**FRAGMENTO DEL DOCUMENTO:**
Así y sólo así he logrado reunir libros tan dispares, maravillosos y extraños en mis anaqueles. Un diccionario español-ruso que cabe en la palma de la mano, fechado en 1939 y con una dedicatoria que reza "Para que vayas acostumbrándote a decirlo en el idioma de Pushkin" (!). O una Historia de la Literatura de 1902 editada en Barcelona por Montaner y Simón. O libros en idiomas que aún no domino como el húngaro y el alemán. O una edición con bellísimas ilustraciones de Cuento de abril de Ramón del Valle-Inclán, que seguramente me salió una ganga. O un libro traducido por Mansilla (de quien ayer hablé en Fauna Abisal) y Dominguito Sarmiento, editado en la colección que a principios de siglos salía junto con el diario La Nación... Sin contar mi paciente y venturosa recolección de los libros de la colección Capítulo del CEAL, muy especialmente de la Biblioteca Argentina Fundamental que ya ocupan su propio estante y que sigue creciendo, pues siempre aparece alguno de ellos entre las ofertas y los saldos. Y hasta tengo una Biografía del libro, un ensayo de Raúl Castagnino sobre este objeto tan hermoso que hoy nos convoca y que los agoreros de siempre pretenden que pronto dejará de existir... Pues les tengo noticias: cosas así se vienen diciendo desde que Gutemberg realizó su genial invención y ya ven...

**INSTRUCCIONES:**
a - Responde estas preguntas según el fragmento sobre la colección de libros, una respuesta por línea:
(i) ¿En qué año está fechado el diccionario español-ruso?
(ii) ¿Quién editó la Historia de la Literatura de 1902 y en qué ciudad?
(iii) ¿Quién escribió el ensayo Biografía del libro?
b - Según el fragmento sobre la colección de libros, ¿por qué sigue creciendo el estante de la Biblioteca Argentina Fundamental? Explícalo en una a tres oraciones.
c - Prolonga el fragmento sobre la colección de libros a partir de su última oración.

**ENTRADAS PROPORCIONADAS:**
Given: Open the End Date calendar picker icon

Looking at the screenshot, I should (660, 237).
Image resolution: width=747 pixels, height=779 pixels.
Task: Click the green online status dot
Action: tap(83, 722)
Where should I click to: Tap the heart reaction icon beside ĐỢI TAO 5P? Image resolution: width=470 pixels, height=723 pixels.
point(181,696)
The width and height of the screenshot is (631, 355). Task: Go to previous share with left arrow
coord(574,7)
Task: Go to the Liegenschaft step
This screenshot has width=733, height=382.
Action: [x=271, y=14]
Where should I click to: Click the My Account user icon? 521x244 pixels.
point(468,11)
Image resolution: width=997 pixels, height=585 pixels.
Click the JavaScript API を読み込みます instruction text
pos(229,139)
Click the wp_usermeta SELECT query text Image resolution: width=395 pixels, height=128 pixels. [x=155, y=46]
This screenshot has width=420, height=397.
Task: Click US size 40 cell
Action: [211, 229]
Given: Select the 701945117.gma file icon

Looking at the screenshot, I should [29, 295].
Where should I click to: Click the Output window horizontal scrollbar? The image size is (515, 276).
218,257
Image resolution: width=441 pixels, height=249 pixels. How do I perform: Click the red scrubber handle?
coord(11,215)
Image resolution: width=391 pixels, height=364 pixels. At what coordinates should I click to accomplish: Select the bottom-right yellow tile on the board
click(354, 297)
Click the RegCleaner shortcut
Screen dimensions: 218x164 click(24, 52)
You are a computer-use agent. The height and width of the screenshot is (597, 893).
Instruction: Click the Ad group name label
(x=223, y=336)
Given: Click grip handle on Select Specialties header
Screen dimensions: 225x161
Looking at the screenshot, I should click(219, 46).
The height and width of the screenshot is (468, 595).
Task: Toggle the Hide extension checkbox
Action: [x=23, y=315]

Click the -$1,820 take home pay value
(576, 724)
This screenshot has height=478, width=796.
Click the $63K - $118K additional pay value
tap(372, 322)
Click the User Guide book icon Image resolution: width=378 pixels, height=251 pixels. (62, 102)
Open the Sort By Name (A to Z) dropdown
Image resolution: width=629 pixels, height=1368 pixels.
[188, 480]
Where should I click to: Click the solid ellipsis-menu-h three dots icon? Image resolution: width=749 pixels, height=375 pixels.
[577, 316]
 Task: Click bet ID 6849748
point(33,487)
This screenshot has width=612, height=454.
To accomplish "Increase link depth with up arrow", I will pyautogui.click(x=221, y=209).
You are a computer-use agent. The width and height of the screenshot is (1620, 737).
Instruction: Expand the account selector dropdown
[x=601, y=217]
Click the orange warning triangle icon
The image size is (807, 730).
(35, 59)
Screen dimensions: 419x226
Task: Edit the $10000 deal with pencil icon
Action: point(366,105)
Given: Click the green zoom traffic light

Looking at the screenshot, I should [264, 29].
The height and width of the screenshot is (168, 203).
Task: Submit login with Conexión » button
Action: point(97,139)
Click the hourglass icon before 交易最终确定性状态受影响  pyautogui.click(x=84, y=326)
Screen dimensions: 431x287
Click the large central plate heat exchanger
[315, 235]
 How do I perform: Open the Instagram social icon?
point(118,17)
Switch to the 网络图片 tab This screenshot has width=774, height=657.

**TUS RESPUESTAS:**
a -
(i) En 1939.
(ii) Montaner y Simón, en Barcelona.
(iii) Raúl Castagnino.

b - Ese estante sigue creciendo porque siempre aparece alguno de esos libros entre las ofertas y los saldos.

c -
Los dejo con un poema de Quevedo (¡otro de mis dioses máximos!) que resume perfectamente todo lo que yo siento -y sentiré siempre- por los libros:
con pocos, pero doctos libros juntos,
vivo en conversación con los difuntos,
y escucho con mis ojos a los muertos.
Si no siempre entendidos, siempre abiertos,
o enmiendan, o fecundan mis asuntos;
y en músicos callados contrapuntos
al sueño de la vida hablan despiertos.
Las grandes almas que la muerte ausenta,
de injurias de los años vengadora,
libra, ¡oh gran don Joseph!, docta la imprenta.
En fuga irrevocable huye la hora;
pero aquélla el mejor cálculo cuenta,
que en la lección y estudios nos mejora.
Francisco de Quevedo
Las imágenes que ilustran este post me pertenecen y fueron tomadas con mi nuevo celular Nokia 7020.